[Excerpt from a data file]
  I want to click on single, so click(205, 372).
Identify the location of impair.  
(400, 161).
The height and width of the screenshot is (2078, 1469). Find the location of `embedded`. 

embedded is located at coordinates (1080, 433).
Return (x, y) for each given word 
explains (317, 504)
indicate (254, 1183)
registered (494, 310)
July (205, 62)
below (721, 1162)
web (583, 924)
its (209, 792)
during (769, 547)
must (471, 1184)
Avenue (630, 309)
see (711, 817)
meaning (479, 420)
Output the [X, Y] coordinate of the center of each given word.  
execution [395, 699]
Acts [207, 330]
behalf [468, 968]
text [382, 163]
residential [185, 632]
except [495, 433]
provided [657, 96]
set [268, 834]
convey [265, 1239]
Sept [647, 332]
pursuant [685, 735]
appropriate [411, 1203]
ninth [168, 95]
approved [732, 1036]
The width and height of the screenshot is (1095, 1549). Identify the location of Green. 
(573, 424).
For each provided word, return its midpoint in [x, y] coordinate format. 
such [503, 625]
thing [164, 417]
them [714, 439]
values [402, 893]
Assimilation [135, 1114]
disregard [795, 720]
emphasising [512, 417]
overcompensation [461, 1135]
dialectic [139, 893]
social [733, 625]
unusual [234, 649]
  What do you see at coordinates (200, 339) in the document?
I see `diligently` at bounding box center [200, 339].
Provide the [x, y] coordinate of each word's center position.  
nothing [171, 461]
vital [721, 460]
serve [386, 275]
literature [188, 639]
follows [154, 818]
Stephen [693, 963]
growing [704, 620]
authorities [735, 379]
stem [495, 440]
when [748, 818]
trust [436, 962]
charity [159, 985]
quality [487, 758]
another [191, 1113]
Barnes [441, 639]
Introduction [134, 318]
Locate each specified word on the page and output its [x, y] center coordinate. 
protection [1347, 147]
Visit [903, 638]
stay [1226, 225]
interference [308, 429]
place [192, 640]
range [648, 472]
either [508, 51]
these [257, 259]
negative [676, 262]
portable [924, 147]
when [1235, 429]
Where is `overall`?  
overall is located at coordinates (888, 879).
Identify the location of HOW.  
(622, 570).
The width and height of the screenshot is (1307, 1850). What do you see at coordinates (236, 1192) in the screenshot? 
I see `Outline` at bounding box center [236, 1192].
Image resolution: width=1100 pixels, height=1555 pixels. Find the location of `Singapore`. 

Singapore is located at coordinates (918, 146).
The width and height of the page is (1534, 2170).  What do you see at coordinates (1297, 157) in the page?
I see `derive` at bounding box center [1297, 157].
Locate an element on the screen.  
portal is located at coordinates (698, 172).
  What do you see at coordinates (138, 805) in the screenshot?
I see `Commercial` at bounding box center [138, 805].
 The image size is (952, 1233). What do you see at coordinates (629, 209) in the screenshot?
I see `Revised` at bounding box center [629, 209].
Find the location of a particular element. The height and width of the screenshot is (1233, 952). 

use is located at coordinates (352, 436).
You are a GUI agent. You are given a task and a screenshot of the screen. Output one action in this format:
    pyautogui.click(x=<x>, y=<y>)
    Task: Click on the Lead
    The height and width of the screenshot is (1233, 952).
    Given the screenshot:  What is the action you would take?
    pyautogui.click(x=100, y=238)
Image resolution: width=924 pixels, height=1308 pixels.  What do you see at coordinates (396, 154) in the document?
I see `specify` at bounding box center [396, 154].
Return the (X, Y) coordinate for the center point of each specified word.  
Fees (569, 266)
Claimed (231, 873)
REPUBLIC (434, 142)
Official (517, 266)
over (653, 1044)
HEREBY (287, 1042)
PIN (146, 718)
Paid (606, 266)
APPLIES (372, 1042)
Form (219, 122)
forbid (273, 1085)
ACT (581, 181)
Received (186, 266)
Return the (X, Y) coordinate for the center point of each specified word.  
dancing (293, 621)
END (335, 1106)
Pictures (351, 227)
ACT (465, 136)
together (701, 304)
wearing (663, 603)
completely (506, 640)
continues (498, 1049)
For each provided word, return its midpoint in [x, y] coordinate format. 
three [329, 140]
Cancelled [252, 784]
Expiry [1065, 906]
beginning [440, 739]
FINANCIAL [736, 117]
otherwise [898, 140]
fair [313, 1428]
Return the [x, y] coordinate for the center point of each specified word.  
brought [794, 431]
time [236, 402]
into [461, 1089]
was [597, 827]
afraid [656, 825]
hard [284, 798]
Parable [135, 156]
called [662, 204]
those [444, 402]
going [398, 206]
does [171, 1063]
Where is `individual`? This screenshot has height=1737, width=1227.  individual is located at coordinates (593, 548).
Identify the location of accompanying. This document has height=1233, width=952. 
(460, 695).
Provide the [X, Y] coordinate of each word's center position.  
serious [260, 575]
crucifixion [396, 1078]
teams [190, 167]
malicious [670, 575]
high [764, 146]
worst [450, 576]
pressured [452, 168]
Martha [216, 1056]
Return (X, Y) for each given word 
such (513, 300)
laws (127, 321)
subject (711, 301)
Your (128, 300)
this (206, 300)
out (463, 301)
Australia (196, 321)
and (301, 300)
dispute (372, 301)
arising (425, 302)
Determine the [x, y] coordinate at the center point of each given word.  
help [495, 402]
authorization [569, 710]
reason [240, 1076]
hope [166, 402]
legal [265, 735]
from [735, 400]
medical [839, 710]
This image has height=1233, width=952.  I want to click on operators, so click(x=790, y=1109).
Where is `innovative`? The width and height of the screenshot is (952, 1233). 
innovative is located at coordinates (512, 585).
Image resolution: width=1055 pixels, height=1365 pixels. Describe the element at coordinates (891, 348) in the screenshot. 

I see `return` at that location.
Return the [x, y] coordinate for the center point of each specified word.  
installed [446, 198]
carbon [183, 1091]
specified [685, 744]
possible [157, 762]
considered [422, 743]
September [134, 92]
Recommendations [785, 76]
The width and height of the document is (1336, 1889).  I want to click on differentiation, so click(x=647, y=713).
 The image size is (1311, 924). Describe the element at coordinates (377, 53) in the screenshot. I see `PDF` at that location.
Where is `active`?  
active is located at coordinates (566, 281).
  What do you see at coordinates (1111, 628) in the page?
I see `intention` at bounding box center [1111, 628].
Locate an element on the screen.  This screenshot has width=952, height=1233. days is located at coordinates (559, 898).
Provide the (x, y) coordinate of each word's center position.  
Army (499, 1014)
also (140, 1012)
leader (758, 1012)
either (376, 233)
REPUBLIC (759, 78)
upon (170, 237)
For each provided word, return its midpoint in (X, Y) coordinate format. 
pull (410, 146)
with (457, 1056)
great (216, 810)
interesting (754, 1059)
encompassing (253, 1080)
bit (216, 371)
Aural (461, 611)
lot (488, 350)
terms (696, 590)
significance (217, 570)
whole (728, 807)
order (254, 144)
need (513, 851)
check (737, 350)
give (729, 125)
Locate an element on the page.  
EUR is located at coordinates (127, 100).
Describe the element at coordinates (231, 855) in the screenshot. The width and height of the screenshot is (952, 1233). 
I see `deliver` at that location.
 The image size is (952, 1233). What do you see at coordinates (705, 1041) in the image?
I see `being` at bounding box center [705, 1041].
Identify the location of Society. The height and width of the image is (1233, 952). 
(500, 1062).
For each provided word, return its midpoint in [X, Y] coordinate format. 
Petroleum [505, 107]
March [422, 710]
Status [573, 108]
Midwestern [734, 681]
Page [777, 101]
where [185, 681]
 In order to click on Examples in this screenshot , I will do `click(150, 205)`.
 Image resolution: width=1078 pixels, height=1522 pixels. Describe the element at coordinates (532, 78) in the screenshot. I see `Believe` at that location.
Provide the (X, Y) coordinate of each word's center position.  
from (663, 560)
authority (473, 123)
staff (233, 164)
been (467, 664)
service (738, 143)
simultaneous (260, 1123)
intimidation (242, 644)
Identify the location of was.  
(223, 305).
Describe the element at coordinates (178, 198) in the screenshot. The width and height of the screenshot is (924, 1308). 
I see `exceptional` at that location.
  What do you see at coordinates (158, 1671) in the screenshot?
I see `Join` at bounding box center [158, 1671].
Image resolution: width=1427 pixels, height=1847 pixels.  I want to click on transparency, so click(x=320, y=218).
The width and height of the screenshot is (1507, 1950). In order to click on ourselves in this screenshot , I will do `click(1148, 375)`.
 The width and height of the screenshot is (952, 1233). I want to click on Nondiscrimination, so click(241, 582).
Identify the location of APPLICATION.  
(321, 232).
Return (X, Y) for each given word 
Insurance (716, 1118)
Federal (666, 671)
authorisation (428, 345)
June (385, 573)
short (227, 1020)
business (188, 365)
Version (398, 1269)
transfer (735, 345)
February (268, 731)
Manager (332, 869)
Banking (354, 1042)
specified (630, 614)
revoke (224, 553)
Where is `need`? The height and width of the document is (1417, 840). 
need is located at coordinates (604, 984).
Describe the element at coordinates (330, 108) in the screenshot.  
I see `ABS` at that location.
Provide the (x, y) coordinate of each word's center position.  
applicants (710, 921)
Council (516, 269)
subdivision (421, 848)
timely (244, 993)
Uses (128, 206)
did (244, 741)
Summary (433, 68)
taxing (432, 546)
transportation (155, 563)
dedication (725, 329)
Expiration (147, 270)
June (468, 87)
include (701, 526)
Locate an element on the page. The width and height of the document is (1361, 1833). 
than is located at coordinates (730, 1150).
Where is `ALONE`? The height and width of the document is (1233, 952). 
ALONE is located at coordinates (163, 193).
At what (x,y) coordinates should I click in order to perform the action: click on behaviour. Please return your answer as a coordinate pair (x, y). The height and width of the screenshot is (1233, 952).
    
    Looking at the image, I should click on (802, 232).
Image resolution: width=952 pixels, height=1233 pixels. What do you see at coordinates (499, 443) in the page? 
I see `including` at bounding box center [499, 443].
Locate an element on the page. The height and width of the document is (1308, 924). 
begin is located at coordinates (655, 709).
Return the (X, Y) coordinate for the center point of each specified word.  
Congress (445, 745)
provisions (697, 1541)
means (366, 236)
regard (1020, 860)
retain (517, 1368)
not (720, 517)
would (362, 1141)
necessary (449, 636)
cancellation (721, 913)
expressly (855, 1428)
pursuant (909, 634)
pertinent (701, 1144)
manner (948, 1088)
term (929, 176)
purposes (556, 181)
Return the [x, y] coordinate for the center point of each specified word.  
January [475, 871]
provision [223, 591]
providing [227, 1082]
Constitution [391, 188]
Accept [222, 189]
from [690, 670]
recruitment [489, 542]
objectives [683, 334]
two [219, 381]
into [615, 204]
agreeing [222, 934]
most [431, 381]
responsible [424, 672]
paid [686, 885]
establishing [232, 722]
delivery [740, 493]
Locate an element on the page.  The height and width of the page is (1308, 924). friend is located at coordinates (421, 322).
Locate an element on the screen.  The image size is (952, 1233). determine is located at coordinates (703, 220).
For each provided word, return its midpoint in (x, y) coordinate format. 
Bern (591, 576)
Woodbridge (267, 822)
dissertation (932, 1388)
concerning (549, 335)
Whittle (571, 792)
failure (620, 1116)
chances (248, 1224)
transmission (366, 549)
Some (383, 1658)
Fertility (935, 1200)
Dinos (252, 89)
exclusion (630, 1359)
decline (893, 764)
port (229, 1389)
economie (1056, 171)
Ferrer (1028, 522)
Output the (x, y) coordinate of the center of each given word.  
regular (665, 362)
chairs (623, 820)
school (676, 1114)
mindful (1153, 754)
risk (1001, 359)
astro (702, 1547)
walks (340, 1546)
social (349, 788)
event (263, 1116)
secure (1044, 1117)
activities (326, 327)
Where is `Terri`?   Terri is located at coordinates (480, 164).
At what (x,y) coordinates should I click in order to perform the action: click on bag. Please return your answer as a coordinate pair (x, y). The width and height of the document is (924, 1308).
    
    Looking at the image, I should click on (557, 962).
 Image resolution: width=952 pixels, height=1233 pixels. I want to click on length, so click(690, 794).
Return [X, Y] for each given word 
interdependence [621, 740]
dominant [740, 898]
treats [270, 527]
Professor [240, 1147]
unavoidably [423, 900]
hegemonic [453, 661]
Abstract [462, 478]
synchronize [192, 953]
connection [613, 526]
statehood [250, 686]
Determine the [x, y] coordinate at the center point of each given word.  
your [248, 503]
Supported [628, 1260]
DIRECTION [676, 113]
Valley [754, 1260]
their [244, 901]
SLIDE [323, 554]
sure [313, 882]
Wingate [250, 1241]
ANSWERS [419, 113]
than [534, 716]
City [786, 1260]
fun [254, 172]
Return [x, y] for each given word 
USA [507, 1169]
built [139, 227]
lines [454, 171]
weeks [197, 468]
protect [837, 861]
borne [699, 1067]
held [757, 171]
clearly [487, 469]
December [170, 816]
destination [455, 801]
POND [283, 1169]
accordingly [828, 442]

Task statement: Reproduce the items verbatim, from the line containing "establishing [232, 722]" through the line containing "coordinates (480, 164).", with both of those lines included.

Output for this exercise:
establishing [232, 722]
delivery [740, 493]
Locate an element on the page.  The height and width of the page is (1308, 924). friend is located at coordinates (421, 322).
Locate an element on the screen.  The image size is (952, 1233). determine is located at coordinates (703, 220).
For each provided word, return its midpoint in (x, y) coordinate format. 
Bern (591, 576)
Woodbridge (267, 822)
dissertation (932, 1388)
concerning (549, 335)
Whittle (571, 792)
failure (620, 1116)
chances (248, 1224)
transmission (366, 549)
Some (383, 1658)
Fertility (935, 1200)
Dinos (252, 89)
exclusion (630, 1359)
decline (893, 764)
port (229, 1389)
economie (1056, 171)
Ferrer (1028, 522)
Output the (x, y) coordinate of the center of each given word.  
regular (665, 362)
chairs (623, 820)
school (676, 1114)
mindful (1153, 754)
risk (1001, 359)
astro (702, 1547)
walks (340, 1546)
social (349, 788)
event (263, 1116)
secure (1044, 1117)
activities (326, 327)
Where is `Terri`?   Terri is located at coordinates (480, 164).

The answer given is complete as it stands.